BTW there's launchpad.net which is often overlooked, bit it's vital for Ubuntu-specific projects.
At paid day jobs, I had to use BitBucket at least twice, and I miss better code review tools, like Phabricator.
GitHub definitely dominates the market, partly due to the network effects, but I don't think they have a lot of moat. If something goes badly enough wrong there, there will be plenty of viable alternatives with an easy to trivial migration path.
> GitHub definitely dominates the market, partly due to the network effects, but I don't think they have a lot of moat. If something goes badly enough wrong there, there will be plenty of viable alternatives with an easy to trivial migration path.

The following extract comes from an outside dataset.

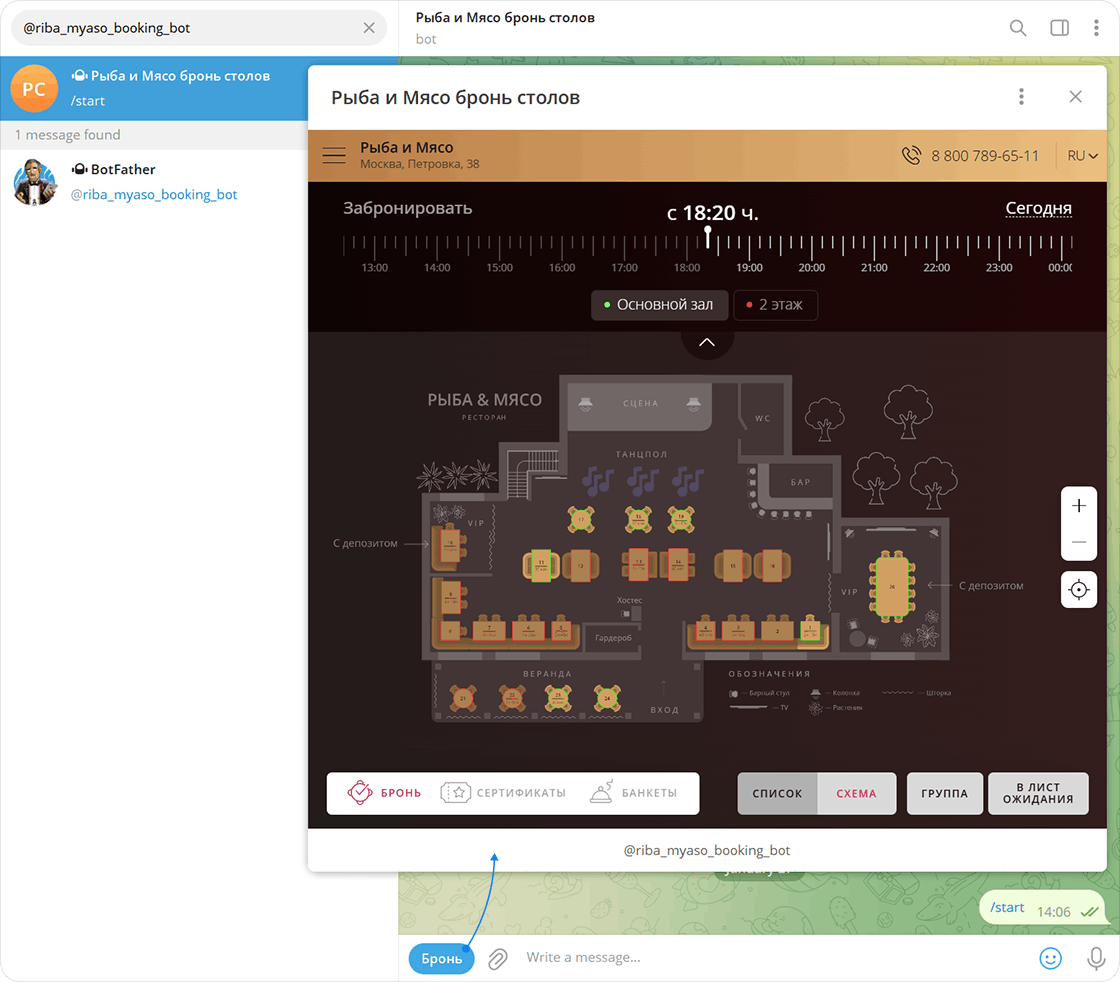Open the Банкеты tab
Screen dimensions: 1120x982
point(634,793)
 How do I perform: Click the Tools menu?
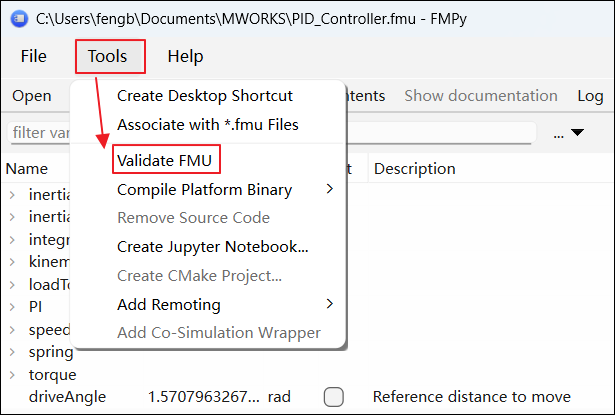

Their moat is a billion development tool vendors that have "integrate with Github" as a must-have and expected functionality.
> BTW there's launchpad.net which is often overlooked, bit it's vital for Ubuntu-specific projects.
It's overlooked because in true Canonical fashion they went hard in on their not-invented-here-syndrome VCS that nobody asked for or wanted. That and also the integration with Ubuntu and nothing else.
I've used bitbucket at almost every job I've had. I suspect it's usage is much higher for private companies than people realize - if you've already bought into Atlassian for JIRA or Confluence it makes bitbucket an obvious selection.
It reminds me of how Stackoverflow won so successfully that to even know about the old "expert sex change" joke is to thoroughly date oneself in modern conversation.